Il film, uscito in un momento particolarmente delicato per il franchise, ottenne solo il 47% di gradimento su Rotten Tomatoes da parte della critica, uno dei punteggi più bassi mai registrati per una produzione Marvel fino a quel momento. Nonostante un cast stellare che includeva Angelina Jolie, Gemma Chan, Richard Madden, Salma Hayek, Kit Harington, Barry Keoghan e Brian Tyree Henry, Eternals riuscì a raccogliere appena 402 milioni di dollari al box office mondiale, una cifra considerata deludente per gli standard del MCU.
Ma per Nanjiani, l'esperienza ha rappresentato qualcosa di molto più profondo di un semplice capitolo professionale andato storto. L'attore ha spiegato che Eternals gli ha insegnato una lezione fondamentale sulla separazione tra "la mia esperienza di qualcosa rispetto al risultato di qualcosa". Una distinzione apparentemente semplice, ma rivoluzionaria nel modo in cui un artista può affrontare il proprio lavoro.
"La maggior parte delle volte, quando recito in qualcosa, non posso decidere quanto sarà buono. Non posso scegliere come il pubblico lo riceverà. Non posso scegliere quanti soldi incasserà. Non posso scegliere cosa ne penseranno i critici" ha spiegato Nanjiani con lucidità. "Quello che posso scegliere è se imparare o meno da quell'esperienza. Quindi per me è diventato fondamentale ricordare a me stesso continuamente che un fallimento non è un fallimento. È veramente un'opportunità per imparare".
Questa filosofia non è arrivata senza costi personali. Nanjiani in passato si era già aperto pubblicamente riguardo all'impatto emotivo del flop di Eternals, rivelando che l'esperienza lo aveva portato in terapia. Una confessione rara nel mondo di Hollywood, dove ammettere vulnerabilità può essere percepito come debolezza, ma che ha contribuito a umanizzare il dibattito sulla pressione che grava sugli attori nei blockbuster di questo calibro.

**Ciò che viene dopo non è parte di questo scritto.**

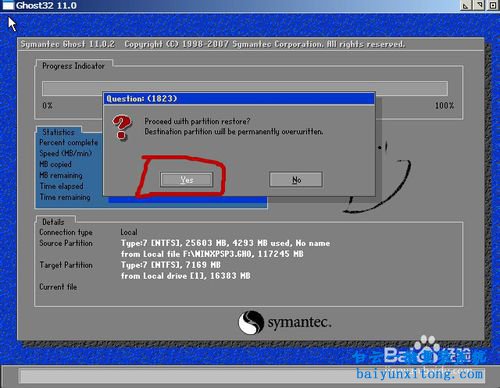
Task: Click the Percent complete statistic label
Action: (x=69, y=142)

Particolarmente significativo è il retroscena sul contratto originale dell'attore: Nanjiani aveva firmato per apparire in sei film Marvel come Kingo. Un impegno pluriennale che avrebbe dovuto garantirgli un posto di rilievo nel futuro del franchise, ma che si è dissolto insieme alle ambizioni narrative legate agli Eternals. Il personaggio di Kingo, così come gli altri immortali introdotti nel film, è stato sostanzialmente dimenticato nell'universo narrativo più ampio del MCU.

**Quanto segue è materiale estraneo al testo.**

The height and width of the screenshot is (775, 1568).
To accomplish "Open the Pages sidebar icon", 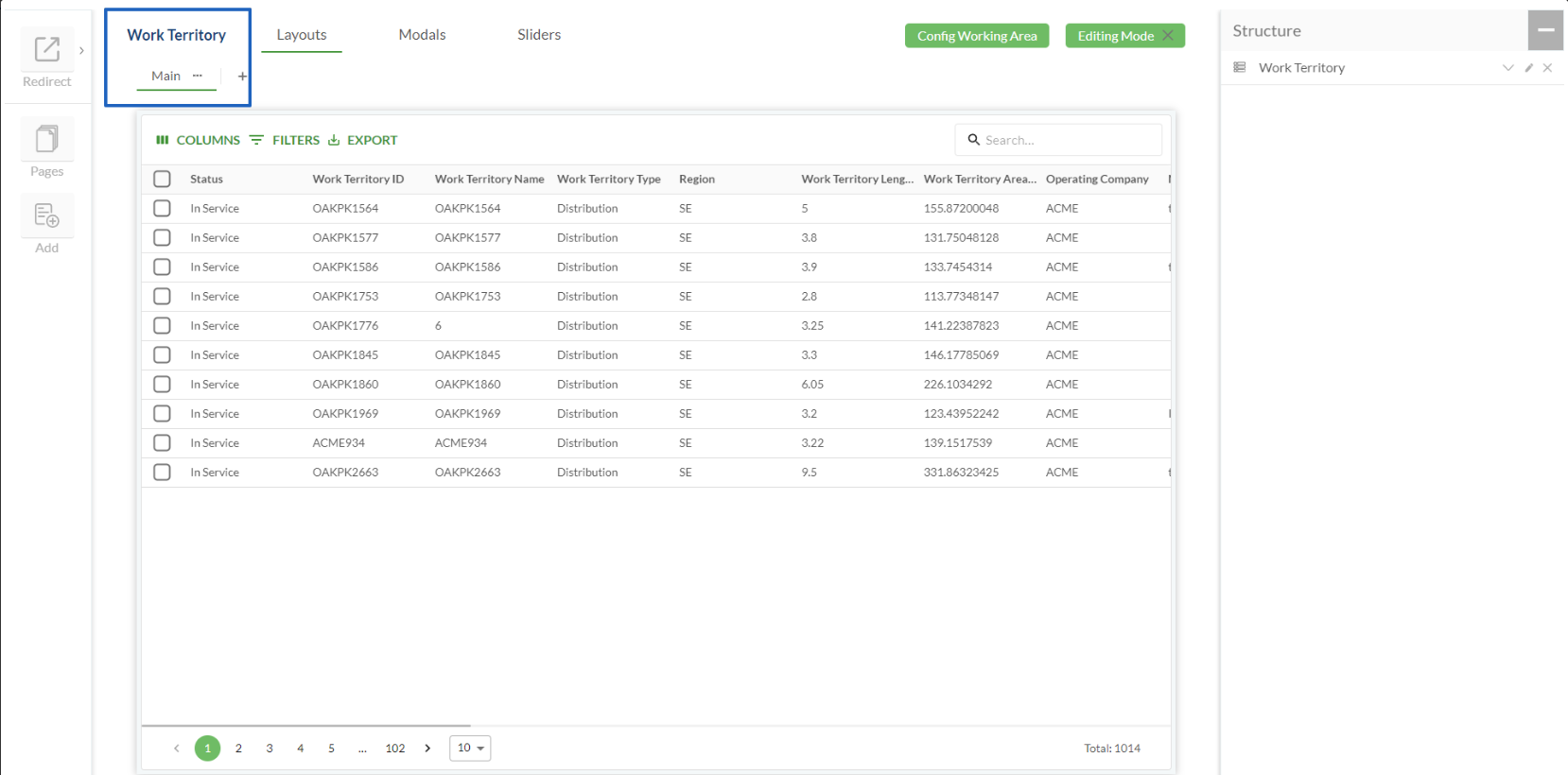I will 46,140.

Il contesto in cui Eternals venne rilasciato è fondamentale per comprenderne il fallimento. Il film arrivò nelle sale mentre gli effetti della pandemia si facevano ancora sentire, non molto dopo Avengers: Endgame del 2019, pellicola che aveva rappresentato il culmine di oltre dieci anni di storytelling interconnesso. Eternals, però, si è rivelato il fallimento più significativo del lotto, un segnale anticipatore dei problemi che avrebbero afflitto il MCU negli anni successivi. Oggi, in un'era in cui i film Marvel non occupano più il centro della cultura cinematografica come un tempo, la performance di Eternals non spicca più così drammaticamente. Ant-Man and the Wasp: Quantumania è stato un'altra grande delusione, mentre The Fantastic Four: First Steps ha registrato incassi relativamente modesti nonostante recensioni positive.
Gli eventi di Eternals sono stati sostanzialmente ignorati nel mondo più ampio del MCU, e non sembra che Kingo o altri personaggi torneranno presto. L'attenzione si è spostata su Avengers: Doomsday, previsto per il prossimo anno, e Avengers: Secret Wars del 2027. Ma per Kumail Nanjiani, il controllo rimane su ciò che può effettivamente influenzare: "Quello che posso controllare è imparare da ogni lavoro e affrontare ogni lavoro con gioia".